After Torquemada’s death, Ximenes took over, initially imitating him and then finding his own footing. He formalised the principles that crossword setters still follow today. These Ximenean principles, among others, separate fair cryptics from the lawless chaos Torquemada despised.

And then came Azed. Jonathan Crowther has been setting The Observer puzzle for 52 years, longer than both his predecessors combined. His clues are witty, precise, and human. As one solver wrote to Rosamund after Torquemada’s death, his clues “reflected at so many angles the character, knowledge and humanity of their author”. Anyone who’s solved an Azed puzzle knows exactly what that means.

This isn’t just Observer history: it’s the backbone of how cryptic crosswords work everywhere. And that history is evolving.

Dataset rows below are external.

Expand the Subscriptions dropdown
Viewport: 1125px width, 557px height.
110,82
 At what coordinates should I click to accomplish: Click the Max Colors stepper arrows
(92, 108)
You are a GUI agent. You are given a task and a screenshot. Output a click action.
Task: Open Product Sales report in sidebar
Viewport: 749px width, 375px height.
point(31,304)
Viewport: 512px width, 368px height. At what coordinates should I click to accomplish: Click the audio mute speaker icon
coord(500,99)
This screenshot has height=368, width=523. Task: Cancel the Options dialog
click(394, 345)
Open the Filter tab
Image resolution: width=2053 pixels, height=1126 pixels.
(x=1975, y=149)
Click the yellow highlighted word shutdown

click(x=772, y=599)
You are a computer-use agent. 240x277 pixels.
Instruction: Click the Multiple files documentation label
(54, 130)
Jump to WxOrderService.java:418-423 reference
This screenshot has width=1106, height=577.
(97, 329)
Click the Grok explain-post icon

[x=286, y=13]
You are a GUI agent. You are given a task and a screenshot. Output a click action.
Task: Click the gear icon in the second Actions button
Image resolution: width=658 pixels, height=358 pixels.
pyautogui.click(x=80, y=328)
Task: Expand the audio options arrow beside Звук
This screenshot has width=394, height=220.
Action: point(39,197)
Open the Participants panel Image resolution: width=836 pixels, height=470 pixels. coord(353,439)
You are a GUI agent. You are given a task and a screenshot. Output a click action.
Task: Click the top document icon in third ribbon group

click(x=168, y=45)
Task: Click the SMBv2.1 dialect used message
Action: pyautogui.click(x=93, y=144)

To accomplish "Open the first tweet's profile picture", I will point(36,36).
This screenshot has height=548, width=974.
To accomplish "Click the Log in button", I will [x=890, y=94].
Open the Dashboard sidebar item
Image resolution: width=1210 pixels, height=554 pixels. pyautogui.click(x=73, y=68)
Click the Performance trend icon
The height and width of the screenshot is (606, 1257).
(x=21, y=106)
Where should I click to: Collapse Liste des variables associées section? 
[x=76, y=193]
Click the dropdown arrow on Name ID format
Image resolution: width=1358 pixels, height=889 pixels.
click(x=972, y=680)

Starting this week, our new newsletter, The Puzzle Edit, will celebrate the world of puzzling. Some weeks will focus on histories, new games or the people behind the puzzles (trust me, they are characters). And every week, you’ll get One Across: a topical cryptic clue written by Calypso that I’ll break down for you, lifting the lid on how cryptics work in a way that hasn’t been done in this space before.

Torquemada’s wife wrote that solvers would thank him for helping them “rediscover forgotten beauties in prose and verse to which we might never have returned but for the stimulus of the weekly chase”. A century ago, his puzzles reached every corner of the globe. One competition alone drew 7,000 solutions posted to The Observer from solvers hunting for that chase.

I want to bring that excitement back. I want cryptics to catch on again the way they did a century ago, because they’re fascinating and they’re ours – and AI can't take them away from us.